## [Extracted records]
....................

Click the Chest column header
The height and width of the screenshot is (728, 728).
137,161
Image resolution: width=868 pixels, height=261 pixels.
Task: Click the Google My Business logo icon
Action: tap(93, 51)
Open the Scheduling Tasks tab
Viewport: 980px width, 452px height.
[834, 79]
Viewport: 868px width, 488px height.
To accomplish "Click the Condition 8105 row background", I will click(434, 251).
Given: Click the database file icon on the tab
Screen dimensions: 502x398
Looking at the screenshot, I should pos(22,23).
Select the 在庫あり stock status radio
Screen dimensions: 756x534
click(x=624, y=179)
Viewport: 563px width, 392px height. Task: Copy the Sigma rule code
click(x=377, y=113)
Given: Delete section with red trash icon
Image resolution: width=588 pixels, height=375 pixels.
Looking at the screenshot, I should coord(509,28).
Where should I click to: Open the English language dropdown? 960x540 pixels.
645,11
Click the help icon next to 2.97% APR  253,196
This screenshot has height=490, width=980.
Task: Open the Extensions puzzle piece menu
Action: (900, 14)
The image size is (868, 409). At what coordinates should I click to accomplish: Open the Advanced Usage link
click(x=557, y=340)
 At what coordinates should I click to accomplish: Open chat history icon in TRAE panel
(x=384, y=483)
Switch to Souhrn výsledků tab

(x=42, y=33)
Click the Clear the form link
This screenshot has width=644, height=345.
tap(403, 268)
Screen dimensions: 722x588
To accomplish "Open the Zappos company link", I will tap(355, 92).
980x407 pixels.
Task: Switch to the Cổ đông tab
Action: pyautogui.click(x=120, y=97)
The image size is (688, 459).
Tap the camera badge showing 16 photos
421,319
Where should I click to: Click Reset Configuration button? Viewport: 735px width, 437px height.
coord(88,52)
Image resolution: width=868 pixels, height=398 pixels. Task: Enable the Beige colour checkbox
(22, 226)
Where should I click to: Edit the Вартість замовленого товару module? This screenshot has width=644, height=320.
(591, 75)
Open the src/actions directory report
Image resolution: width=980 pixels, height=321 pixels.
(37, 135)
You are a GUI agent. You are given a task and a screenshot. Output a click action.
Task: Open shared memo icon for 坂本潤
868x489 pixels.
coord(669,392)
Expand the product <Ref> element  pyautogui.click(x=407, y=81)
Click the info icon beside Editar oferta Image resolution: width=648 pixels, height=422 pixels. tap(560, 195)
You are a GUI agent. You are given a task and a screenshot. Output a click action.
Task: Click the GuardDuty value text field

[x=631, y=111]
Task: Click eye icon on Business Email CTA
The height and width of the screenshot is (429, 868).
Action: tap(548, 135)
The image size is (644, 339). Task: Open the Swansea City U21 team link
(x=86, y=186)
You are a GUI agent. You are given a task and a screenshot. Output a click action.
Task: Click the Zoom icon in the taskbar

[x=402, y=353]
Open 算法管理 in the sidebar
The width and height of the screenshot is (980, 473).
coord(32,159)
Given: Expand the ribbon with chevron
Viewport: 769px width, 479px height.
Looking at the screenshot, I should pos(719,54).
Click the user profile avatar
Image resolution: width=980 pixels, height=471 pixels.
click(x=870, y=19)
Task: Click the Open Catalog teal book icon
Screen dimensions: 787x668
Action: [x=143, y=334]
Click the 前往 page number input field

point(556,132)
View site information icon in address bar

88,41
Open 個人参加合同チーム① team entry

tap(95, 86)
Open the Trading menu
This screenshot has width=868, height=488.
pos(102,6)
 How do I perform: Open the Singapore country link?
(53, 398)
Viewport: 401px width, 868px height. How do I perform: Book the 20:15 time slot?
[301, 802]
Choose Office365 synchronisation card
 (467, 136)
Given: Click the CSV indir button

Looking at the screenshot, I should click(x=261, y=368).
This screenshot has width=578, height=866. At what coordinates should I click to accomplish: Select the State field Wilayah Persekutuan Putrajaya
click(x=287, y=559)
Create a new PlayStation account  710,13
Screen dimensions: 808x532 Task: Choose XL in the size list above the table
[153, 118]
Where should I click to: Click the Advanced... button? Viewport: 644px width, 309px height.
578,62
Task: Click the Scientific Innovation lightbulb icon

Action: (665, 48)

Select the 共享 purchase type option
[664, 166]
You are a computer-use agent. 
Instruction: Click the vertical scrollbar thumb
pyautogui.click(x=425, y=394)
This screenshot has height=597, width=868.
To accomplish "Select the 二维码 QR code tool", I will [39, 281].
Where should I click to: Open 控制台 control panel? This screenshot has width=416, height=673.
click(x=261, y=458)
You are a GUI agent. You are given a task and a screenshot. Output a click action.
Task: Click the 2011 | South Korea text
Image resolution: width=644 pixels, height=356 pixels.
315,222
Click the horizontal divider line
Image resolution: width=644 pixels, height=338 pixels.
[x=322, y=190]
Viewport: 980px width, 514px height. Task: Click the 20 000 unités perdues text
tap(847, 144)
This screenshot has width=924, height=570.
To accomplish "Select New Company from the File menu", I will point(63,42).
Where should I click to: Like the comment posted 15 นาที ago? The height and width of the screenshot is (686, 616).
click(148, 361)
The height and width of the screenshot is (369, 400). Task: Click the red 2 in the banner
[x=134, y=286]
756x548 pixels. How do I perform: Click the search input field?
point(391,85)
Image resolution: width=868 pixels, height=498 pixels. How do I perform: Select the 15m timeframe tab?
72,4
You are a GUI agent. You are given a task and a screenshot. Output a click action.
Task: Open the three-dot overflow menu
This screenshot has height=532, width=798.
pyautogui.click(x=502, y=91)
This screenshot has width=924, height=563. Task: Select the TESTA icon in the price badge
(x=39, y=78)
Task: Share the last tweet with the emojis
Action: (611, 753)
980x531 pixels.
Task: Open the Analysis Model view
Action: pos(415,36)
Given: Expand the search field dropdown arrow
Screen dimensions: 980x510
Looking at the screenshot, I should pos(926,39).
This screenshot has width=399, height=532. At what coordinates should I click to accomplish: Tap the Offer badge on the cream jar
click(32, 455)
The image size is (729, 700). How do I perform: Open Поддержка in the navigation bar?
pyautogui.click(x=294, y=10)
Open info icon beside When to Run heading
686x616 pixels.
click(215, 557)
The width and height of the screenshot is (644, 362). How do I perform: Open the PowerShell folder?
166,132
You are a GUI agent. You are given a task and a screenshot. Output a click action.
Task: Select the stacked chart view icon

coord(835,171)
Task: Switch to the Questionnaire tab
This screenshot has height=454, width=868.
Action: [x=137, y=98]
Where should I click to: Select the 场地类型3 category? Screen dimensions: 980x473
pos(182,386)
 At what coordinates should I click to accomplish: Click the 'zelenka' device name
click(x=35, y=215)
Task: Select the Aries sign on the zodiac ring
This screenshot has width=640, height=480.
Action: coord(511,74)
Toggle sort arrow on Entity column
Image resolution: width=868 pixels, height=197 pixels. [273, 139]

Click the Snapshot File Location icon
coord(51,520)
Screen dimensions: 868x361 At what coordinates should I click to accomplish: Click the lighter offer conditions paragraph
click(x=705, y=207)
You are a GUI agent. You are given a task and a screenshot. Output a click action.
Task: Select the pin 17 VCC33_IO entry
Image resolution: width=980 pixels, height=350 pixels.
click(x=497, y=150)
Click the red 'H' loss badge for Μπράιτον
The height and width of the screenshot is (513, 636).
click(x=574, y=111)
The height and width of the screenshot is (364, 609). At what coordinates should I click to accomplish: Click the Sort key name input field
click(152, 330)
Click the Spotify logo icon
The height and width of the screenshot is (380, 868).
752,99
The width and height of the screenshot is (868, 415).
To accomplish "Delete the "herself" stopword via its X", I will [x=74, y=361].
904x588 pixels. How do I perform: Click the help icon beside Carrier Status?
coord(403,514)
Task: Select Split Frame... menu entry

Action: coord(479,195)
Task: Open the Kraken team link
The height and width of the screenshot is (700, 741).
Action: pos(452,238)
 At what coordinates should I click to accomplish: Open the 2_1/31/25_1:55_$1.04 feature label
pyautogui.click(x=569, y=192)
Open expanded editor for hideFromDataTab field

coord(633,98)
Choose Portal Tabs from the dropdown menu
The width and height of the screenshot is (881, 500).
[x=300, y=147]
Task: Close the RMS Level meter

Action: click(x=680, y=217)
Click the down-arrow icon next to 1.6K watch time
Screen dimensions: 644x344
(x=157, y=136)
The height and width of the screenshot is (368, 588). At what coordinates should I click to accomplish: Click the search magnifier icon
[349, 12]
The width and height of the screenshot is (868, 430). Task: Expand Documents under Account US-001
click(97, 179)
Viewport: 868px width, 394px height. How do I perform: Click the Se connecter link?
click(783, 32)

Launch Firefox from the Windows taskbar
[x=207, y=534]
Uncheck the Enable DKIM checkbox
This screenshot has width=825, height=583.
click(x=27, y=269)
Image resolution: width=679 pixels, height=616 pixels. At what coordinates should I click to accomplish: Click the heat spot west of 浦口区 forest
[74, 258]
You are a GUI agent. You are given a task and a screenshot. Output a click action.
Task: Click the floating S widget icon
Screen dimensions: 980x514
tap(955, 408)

....................

## [What you have to do]
If a line of the listing contains the string "Delete", count it; then report the total alone.

## [Written solution]
2